そうなると、イニーシャ様も同じ状況かなー。
『おい、警戒しろ。動きがあるようだ』
スーちゃんが低い声で呼びかけてくる。
動き? もしかして敵のですか?
『どうやら空間に穴を開けたことで、あちらさんに我々のことが脅威の存在だと認めたようだな』
「アリシア、わたしの後ろへ」
わたしはミィちゃんとスーちゃんの間に挟まれるように保護される。
ちょっとー、ミニィちゃんの翼がこそばゆいよ。
「千切れた分身なので、見た目を操作するのにリソースが割けないのです。
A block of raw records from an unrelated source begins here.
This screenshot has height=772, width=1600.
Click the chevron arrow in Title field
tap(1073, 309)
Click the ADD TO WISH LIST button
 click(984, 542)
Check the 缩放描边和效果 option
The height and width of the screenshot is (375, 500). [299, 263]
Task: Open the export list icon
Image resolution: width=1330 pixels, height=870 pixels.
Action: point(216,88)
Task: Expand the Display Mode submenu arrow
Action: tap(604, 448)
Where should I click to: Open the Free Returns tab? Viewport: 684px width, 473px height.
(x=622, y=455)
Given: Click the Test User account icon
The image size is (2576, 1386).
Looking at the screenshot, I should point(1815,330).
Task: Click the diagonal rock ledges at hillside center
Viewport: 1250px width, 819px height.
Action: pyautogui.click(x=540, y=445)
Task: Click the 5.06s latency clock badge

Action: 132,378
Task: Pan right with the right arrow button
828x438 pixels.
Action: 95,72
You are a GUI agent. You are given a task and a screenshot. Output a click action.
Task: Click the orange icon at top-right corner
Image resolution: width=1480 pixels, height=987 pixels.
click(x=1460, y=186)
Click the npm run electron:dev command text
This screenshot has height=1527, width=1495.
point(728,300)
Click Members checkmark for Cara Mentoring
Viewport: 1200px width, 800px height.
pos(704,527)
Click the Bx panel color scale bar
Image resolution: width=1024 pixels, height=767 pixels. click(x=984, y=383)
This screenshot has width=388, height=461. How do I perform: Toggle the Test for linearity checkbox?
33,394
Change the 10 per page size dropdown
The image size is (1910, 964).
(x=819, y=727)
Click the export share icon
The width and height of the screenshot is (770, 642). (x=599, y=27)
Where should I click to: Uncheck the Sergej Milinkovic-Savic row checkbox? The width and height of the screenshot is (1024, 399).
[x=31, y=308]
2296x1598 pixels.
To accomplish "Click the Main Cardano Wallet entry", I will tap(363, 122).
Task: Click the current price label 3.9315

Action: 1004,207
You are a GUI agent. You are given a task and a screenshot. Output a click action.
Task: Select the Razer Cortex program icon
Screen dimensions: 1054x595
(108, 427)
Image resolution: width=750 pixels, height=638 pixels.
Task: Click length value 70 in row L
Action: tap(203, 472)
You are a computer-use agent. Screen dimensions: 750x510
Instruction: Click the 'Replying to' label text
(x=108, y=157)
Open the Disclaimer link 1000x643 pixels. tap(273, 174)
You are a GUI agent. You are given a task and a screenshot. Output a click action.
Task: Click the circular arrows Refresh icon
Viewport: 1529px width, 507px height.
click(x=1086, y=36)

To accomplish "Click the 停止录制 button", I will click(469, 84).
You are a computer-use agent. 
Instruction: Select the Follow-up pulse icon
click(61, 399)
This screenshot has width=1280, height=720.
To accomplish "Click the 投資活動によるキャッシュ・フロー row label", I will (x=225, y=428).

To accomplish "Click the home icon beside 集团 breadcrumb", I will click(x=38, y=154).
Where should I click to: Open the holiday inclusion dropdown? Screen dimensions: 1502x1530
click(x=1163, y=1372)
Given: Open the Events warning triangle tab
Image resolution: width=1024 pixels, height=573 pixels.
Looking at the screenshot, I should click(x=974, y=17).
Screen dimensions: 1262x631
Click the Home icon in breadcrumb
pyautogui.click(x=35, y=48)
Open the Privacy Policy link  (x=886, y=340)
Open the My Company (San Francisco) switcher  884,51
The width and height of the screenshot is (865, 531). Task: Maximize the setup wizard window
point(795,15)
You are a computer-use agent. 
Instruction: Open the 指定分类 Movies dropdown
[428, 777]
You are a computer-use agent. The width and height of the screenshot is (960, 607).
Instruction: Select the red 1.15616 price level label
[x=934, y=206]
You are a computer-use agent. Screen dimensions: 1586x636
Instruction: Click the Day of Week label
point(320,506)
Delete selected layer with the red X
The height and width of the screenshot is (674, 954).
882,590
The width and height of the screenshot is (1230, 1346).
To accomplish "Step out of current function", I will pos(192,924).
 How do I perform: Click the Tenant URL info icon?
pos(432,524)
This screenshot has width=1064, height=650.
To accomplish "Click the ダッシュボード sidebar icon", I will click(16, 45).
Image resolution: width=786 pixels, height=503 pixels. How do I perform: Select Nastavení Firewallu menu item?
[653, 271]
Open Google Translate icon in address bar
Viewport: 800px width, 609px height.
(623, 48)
翼をしまうことができずごめんなさいね」
ううん。いいのー。
天使っぽいミィちゃんもかわいいし、ミニィちゃんって感じする♡
「ミニィちゃんだなんてそんな……」
『おい、イチャついている場合じゃないって言ってるだろ』
スーちゃんの声で、現実に引き戻される。
わかってますよー。わたしだってTPOくらいわきまえられますから!
あ、わたしにも感知できた。
これは爆発的な魔力量ですね……。
それもかなり不快な、攻撃的に膨らんでいるのがわかる。
「これって絶対怒ってますよね……。間違いなく敵だなー」
ボス部屋に入った瞬間の恐怖感みたいな感じ?
あきらかに格上だわって感覚と、みんなで力を合わせて倒さなきゃっていう感覚と。
【こんにちは。パストルラン王国の諸君】
突如目の前の空間が裂け、わたしたちの前にそれは現れた。